Covid-19 : Pour les cadres le télétravail n'est pas toujours tout rose

Publié le 30/03/2020

Confinés et heureux les cadres ? Pas vraiment. Sur fond de polémique entre « cols blancs » et « cols bleus », les cadres sont tout autant menacés par la crise actuelle que ce soit dans des TPE, des PME ou bien dans les grands groupes. En ce moment, beaucoup de cadres sont déjà à l’arrêt, sans visibilité sur leur avenir.

Covid WebLe décret relatif à l’activité partielle du jeudi 26 mars 2020 va rassurer beaucoup de cadres au forfait jours qui pensaient ne pas y avoir droit. « La semaine dernière, j’ai reçu beaucoup d’appels de nos adhérents dont l’activité était remise en cause et qui disaient ne pas pouvoir bénéficier du chômage partiel. C’était la panique », confie Jena Tran, chargée de mission TPE/juridique à la CFDT Cadres. Le décret du 26 mars 2020 rend éligibles au chômage partiel les salariés au forfait en heures ou en jours dont l’entreprise ferme totalement ou partiellement mais aussi en cas de réduction d’horaire. Sachant que 99,8% des entreprises françaises sont des PME (entreprises de moins de 250 salariés) dont 95% sont des TPE (moins de 10 salariés), les cadres sont fortement impactés par la crise sanitaire et ses conséquences économiques. « Plus de clients, plus de commandes, c’est une hécatombe, certains cadres subissent des pressions pour qu’ils démissionnent », poursuit Jena Tran.

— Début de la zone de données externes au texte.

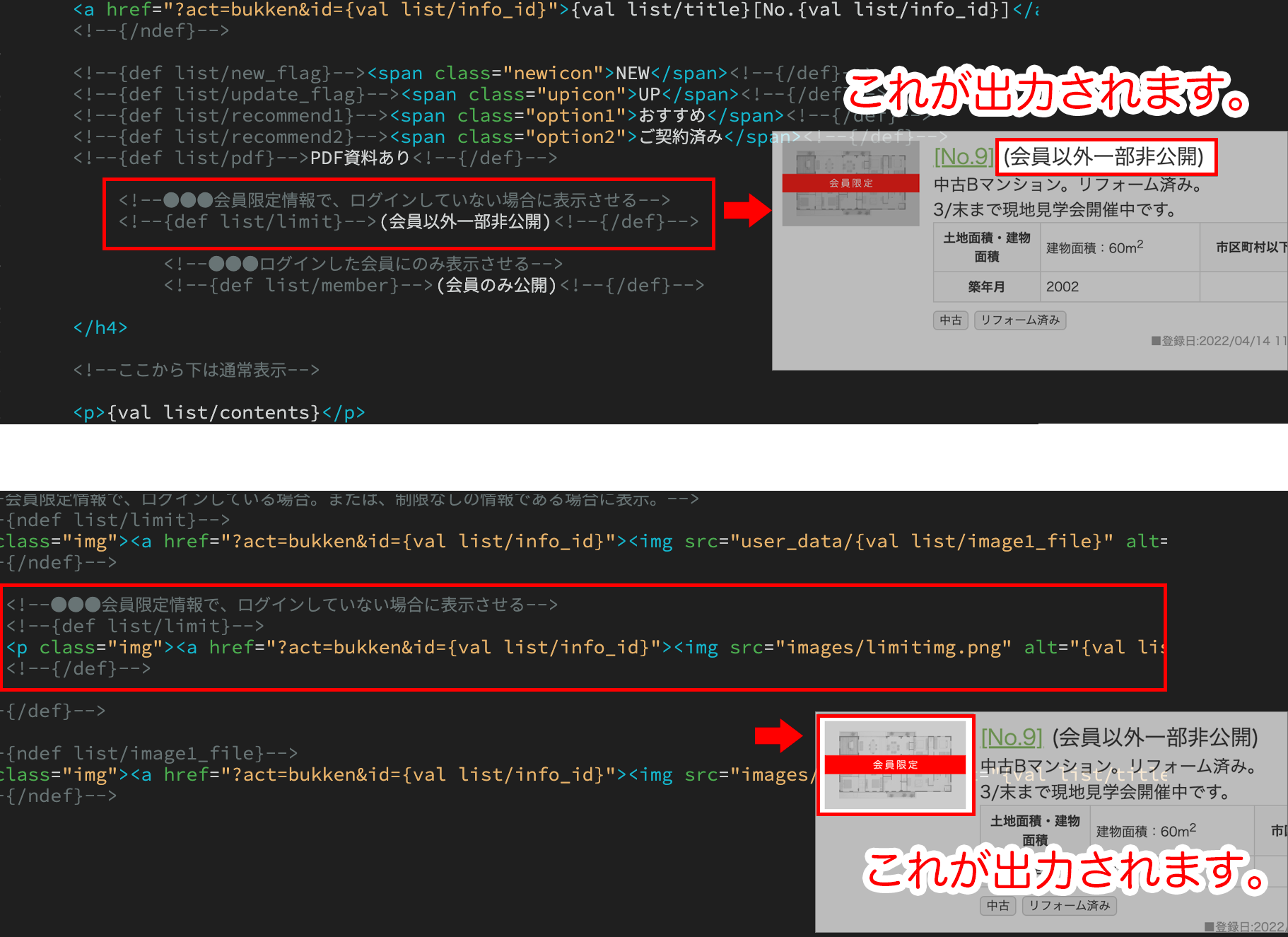This screenshot has height=937, width=1288.
Task: Click the red-framed 会員限定 thumbnail in the lower preview
Action: (895, 764)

Premiers constats relatifs au confinement

Incontestablement, ça se passe mieux là où il y a un CSE. Les cadres des grandes entreprises bénéficient parfois d’un plan de continuité de l’activité, d’un accord télétravail, d’une sécurité relative de l’emploi. C’est beaucoup plus compliqué pour les petites entreprises. Par exemple, sur le sujet des congés imposés : en l’absence de CSE, d’accord d’entreprise ou de branche, c’est la décision unilatérale du chef d’entreprise qui s’applique. « Je leur conseille aussi de négocier tout ce qui est possible avec leur employeur : l’heure est au dialogue, pas au conflit. L’employeur peut avoir un intérêt à fidéliser ses salariés pour que l’activité reprenne dans quelques semaines dans de bonnes conditions. »

Toujours est-il que, dans les TPE, la gestion de crise n’est pas la même que dans les grandes entreprises : les cadres ne sont pas forcément bien équipés pour travailler de chez eux, et même lorsqu’ils ont les bons outils, ils ne peuvent pas toujours organiser le travail à distance.

Autre constat : entre arrêts de travail pour maladie ou garde d’enfants, le manque de bras se fait cruellement sentir dans les équipes, et ce, quelle que soit la taille de l’entreprise. Cadre opérationnel chez Chronopost à Roissy, Arnaud encadre d’ordinaire trois personnes aujourd’hui confinées. « Du coup, je suis tout seul et je ne veux pas laisser tomber une activité que j’ai mis des années à mettre en place : je charge les palettes moi-même, je touche des colis. Nous expédions du matériel médical dans les DROM, c’est important de ne pas les abandonner. » Elu CSE, il a pu exiger et obtenir de sa direction la mise en place de gestes barrières (gel, masques, gants, marquage au sol devant les portiques, palpation des personnes par l’arrière aux douanes, etc.) au terminal de Roissy où il officie mais son inquiétude est de tenir dans la durée. Six semaines tout seul, ça va être long…

Le télétravail, pas tout rose non plus

Toutes les entreprises ont demandé aux salariés dont les postes sont éligibles de télétravailler. Résultat : les problèmes de connexion se multiplient. Les salariés ne sont pas tous équipés comme il le faudrait, notamment pour des raisons de sécurité des données informatiques. Certains ne peuvent lire leurs mails que sur leurs smartphones… Les questions sur la mise en place du télétravail sont donc très nombreuses, comme pour ce cadre qui travaille la nuit. Confiné chez lui, il doit pouvoir s’occuper de ses enfants le jour (sa femme est en télétravail toute la journée) et télétravailler la nuit…pas si simple… Avec la fermeture des écoles, les cadres ne comptent plus leurs heures entre la classe à la maison et le souci de bien faire leur travail.